→ What needs to be done: In the reply, give back exactly the lines from the one with "633x406 pixels." through the last line of the records, without pictures.
** Opening Data provided block **
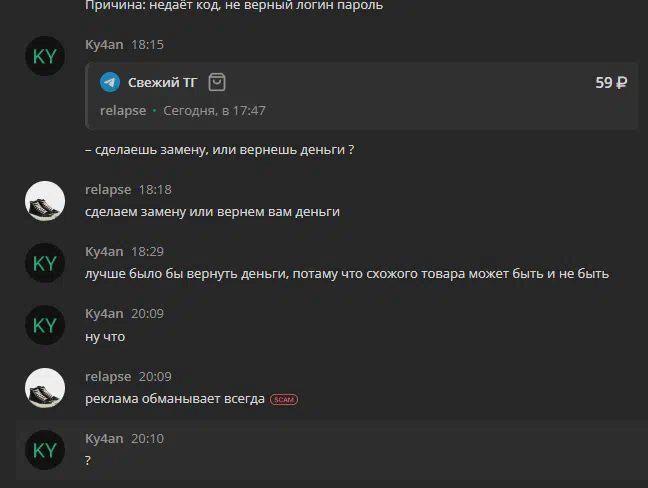Open the sneaker avatar on the 20:09 message

(45, 388)
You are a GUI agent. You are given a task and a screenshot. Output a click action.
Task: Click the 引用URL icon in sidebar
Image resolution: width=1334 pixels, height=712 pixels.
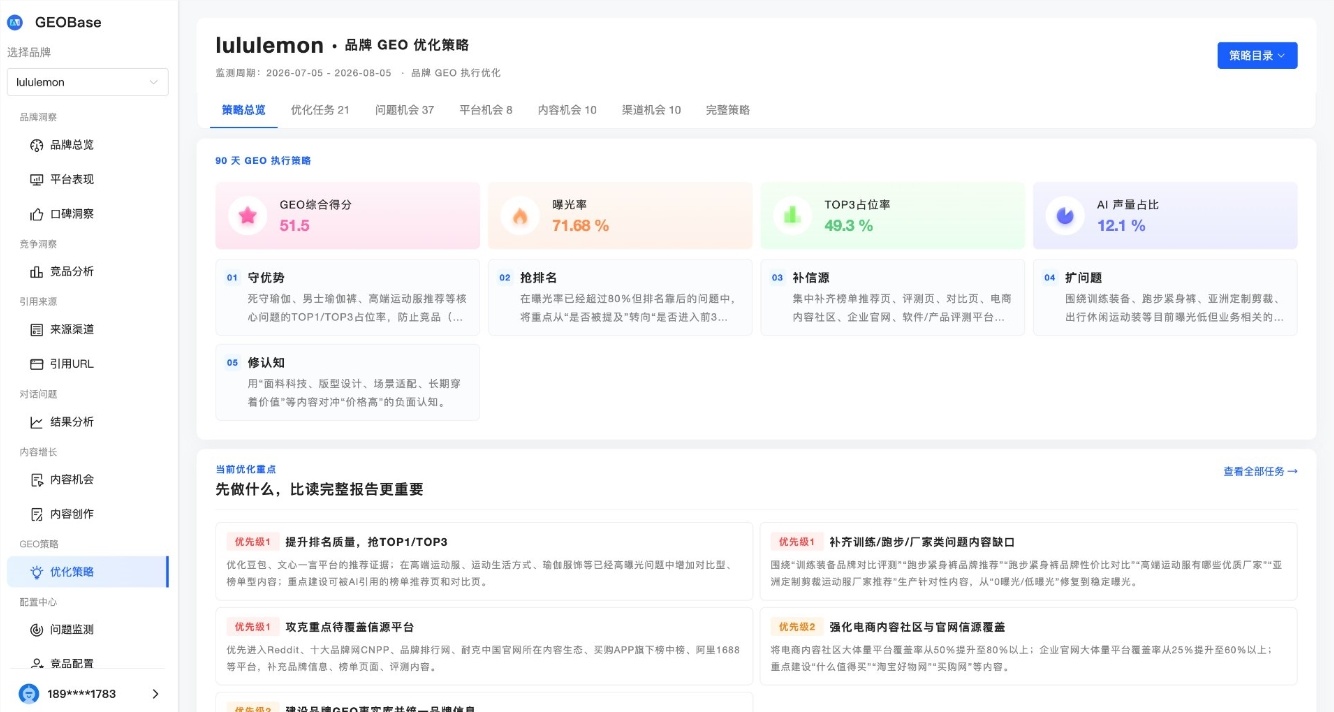(37, 364)
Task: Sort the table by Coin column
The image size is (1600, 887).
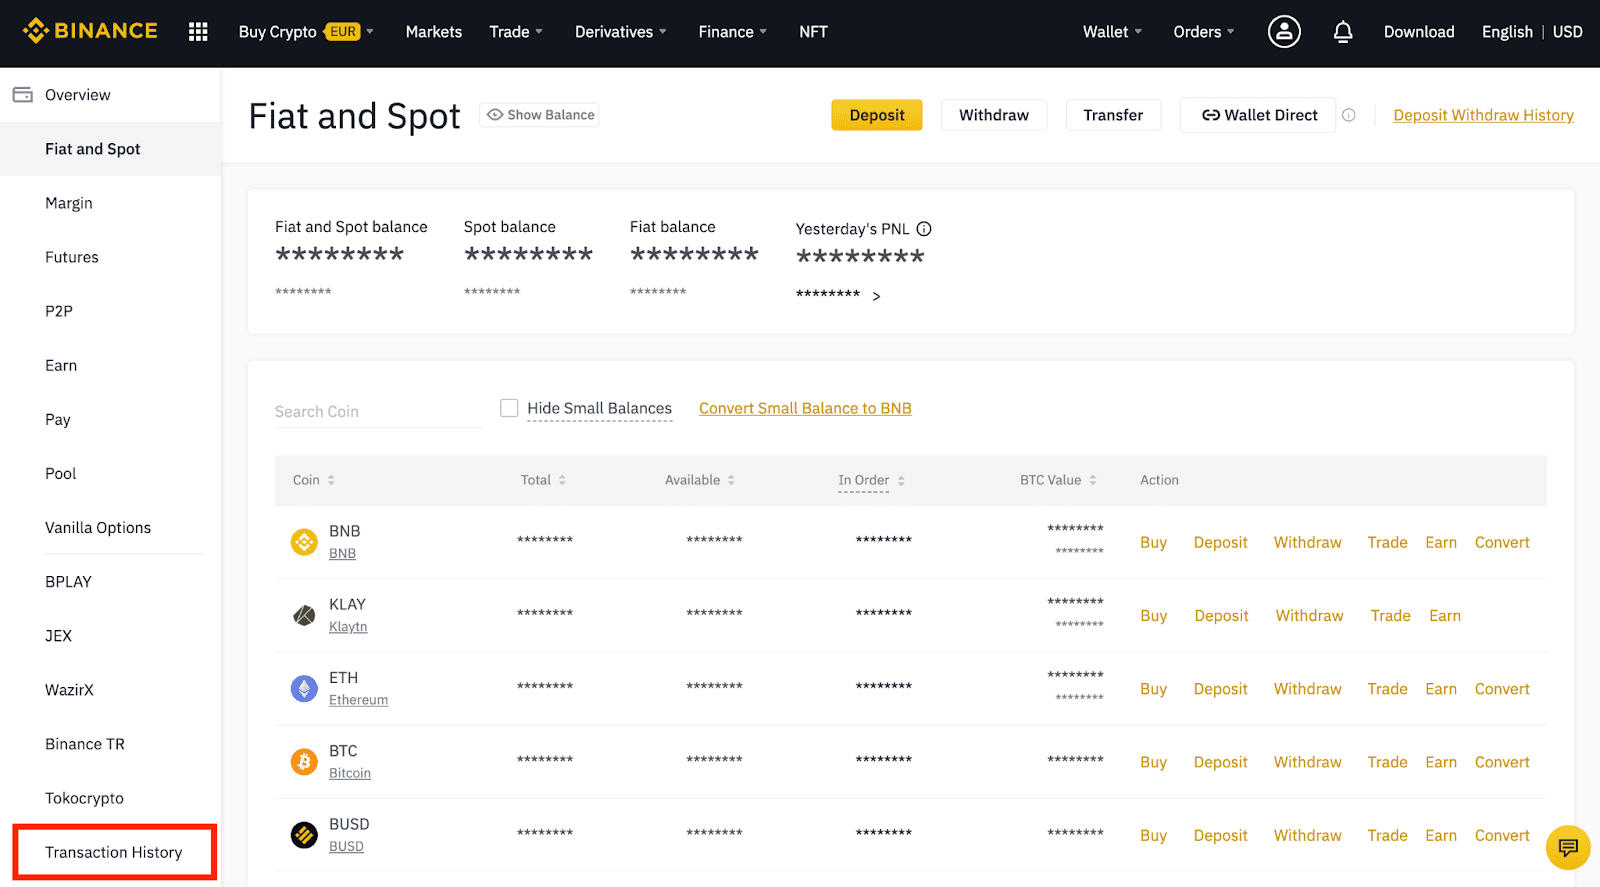Action: 314,480
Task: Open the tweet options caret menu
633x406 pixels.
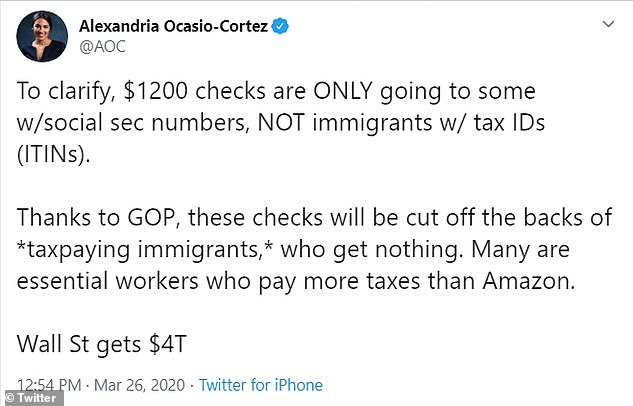Action: [x=608, y=23]
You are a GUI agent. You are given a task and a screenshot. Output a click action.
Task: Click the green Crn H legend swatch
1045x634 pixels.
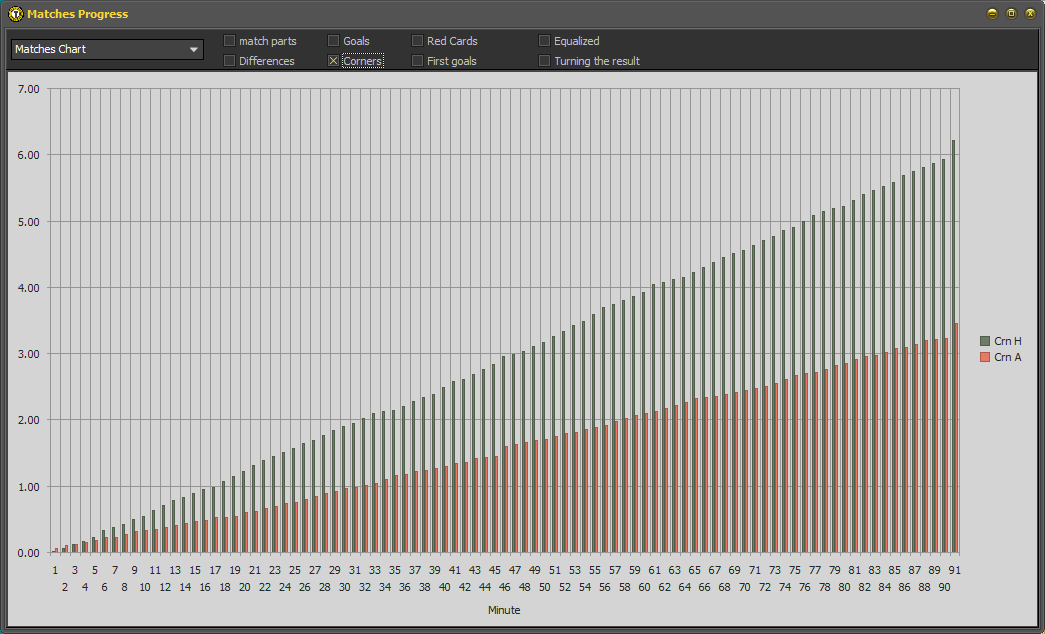point(984,342)
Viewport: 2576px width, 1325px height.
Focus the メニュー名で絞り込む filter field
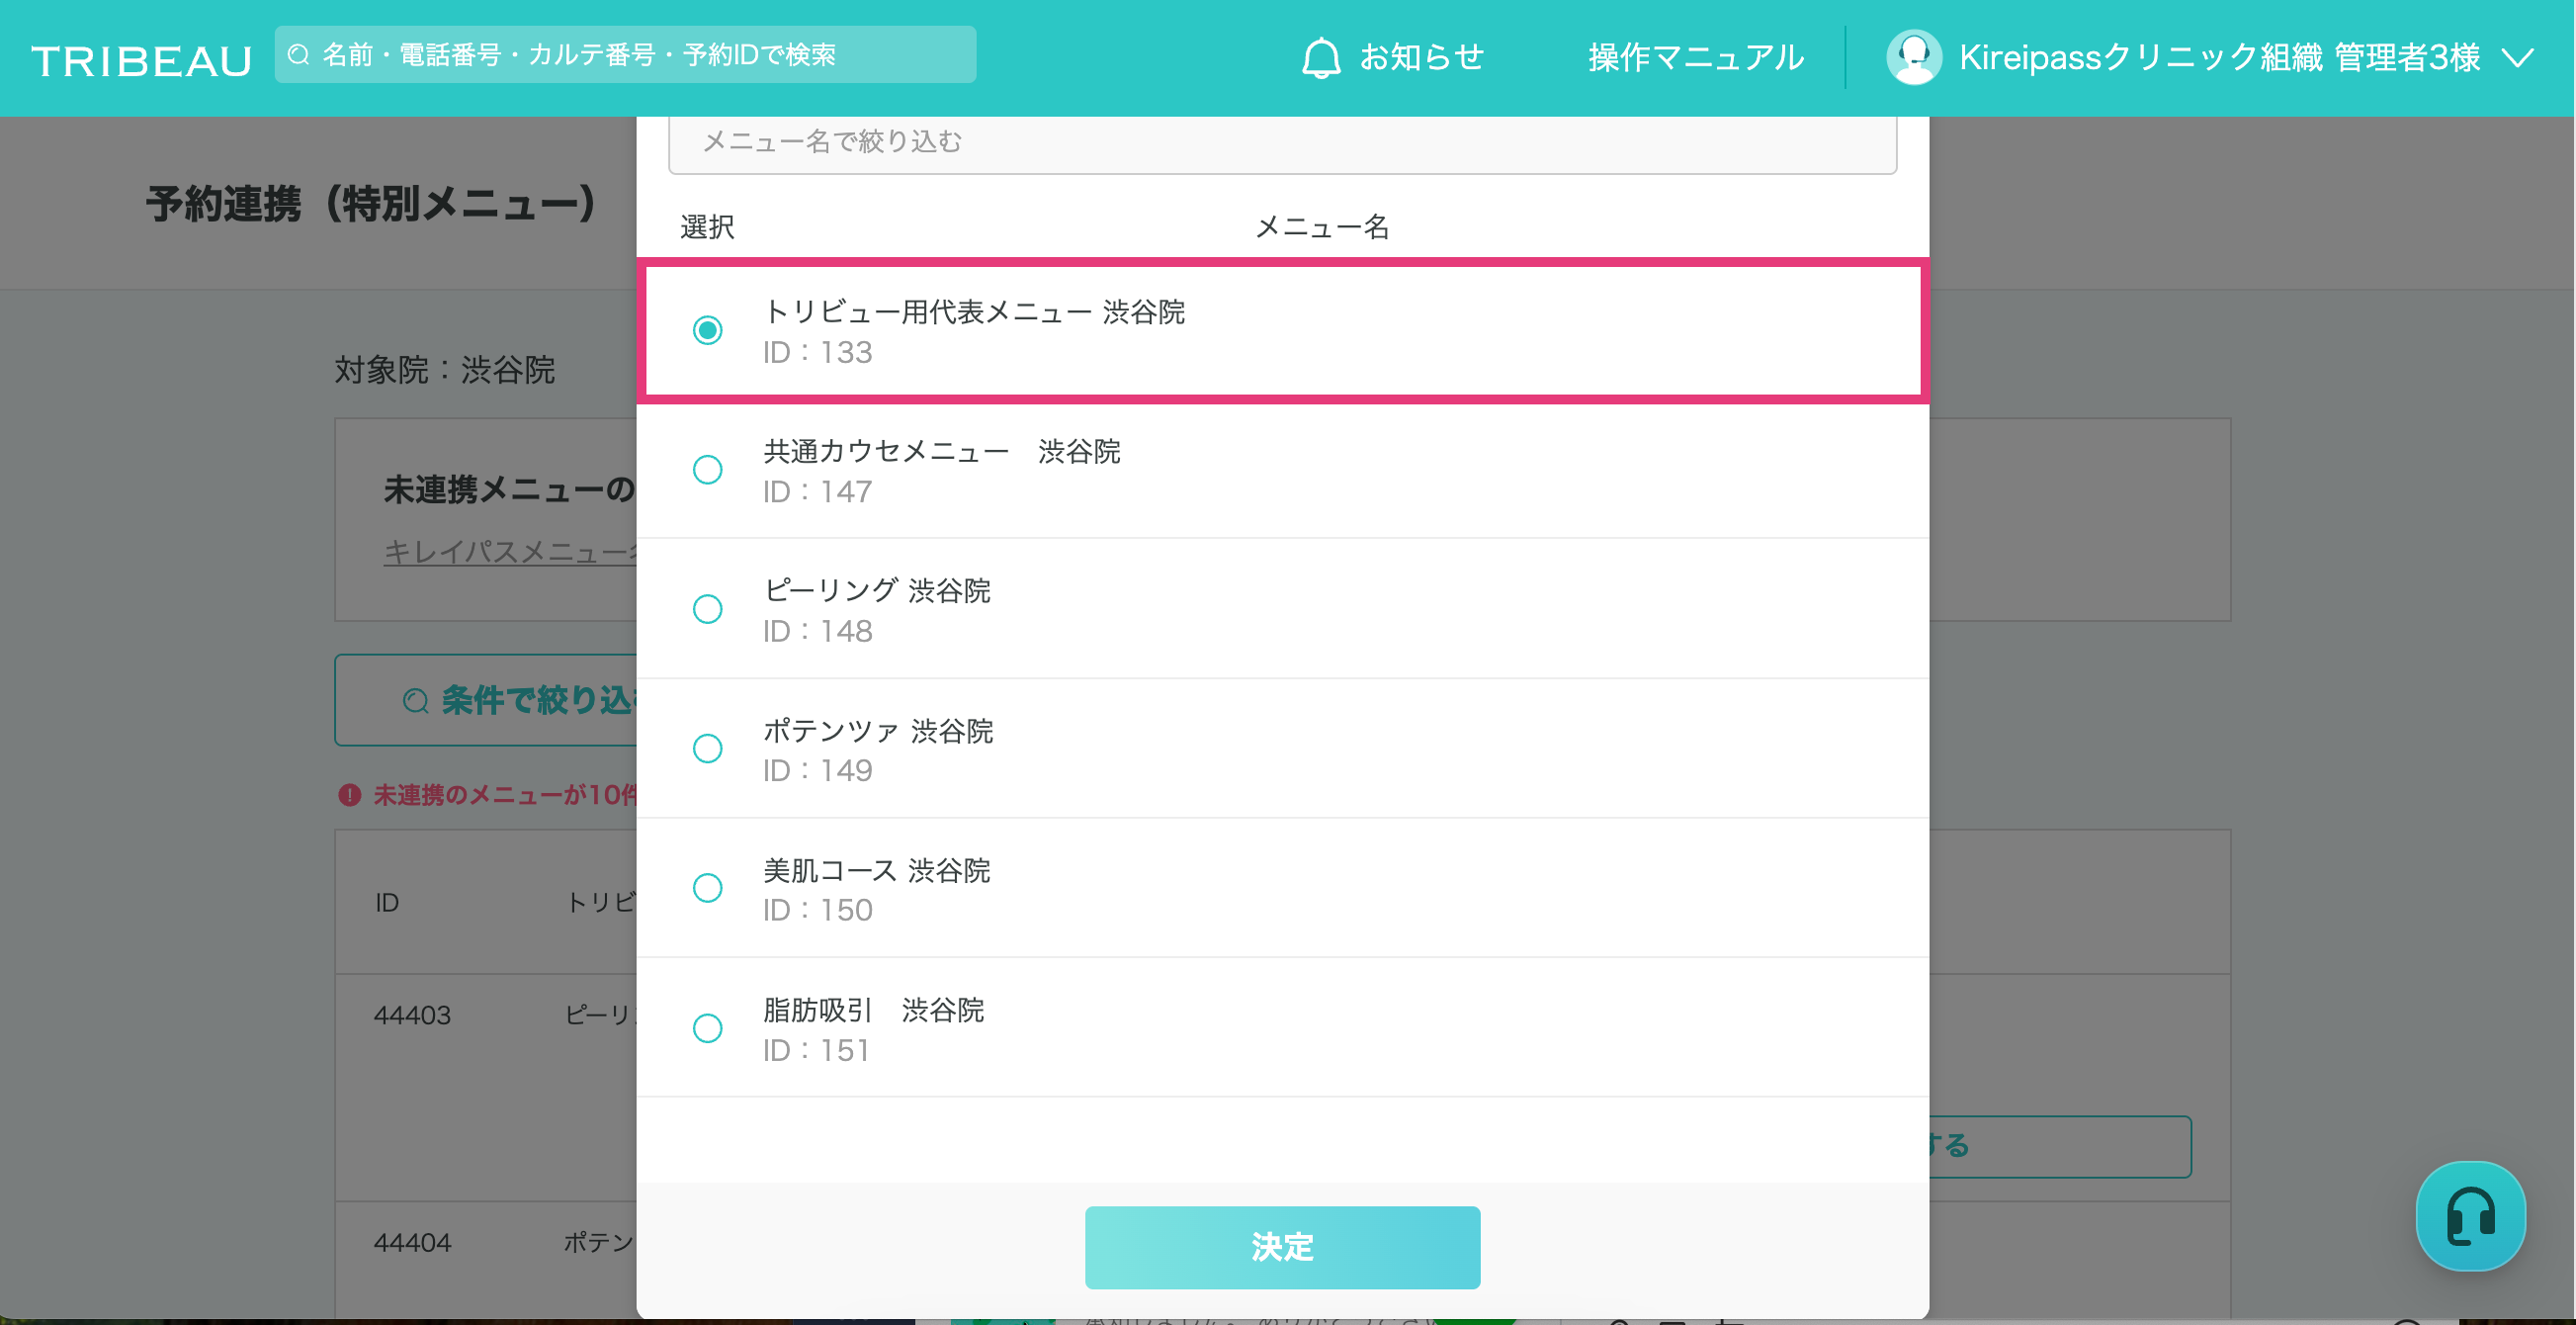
** Closing Data provided block **
→ Reply:
633x406 pixels.
Action: [x=608, y=23]
You are a GUI agent. You are given a task and a screenshot. Output a click action.
Task: Click the green Crn H legend swatch
1045x634 pixels.
point(984,342)
Viewport: 2576px width, 1325px height.
Focus the メニュー名で絞り込む filter field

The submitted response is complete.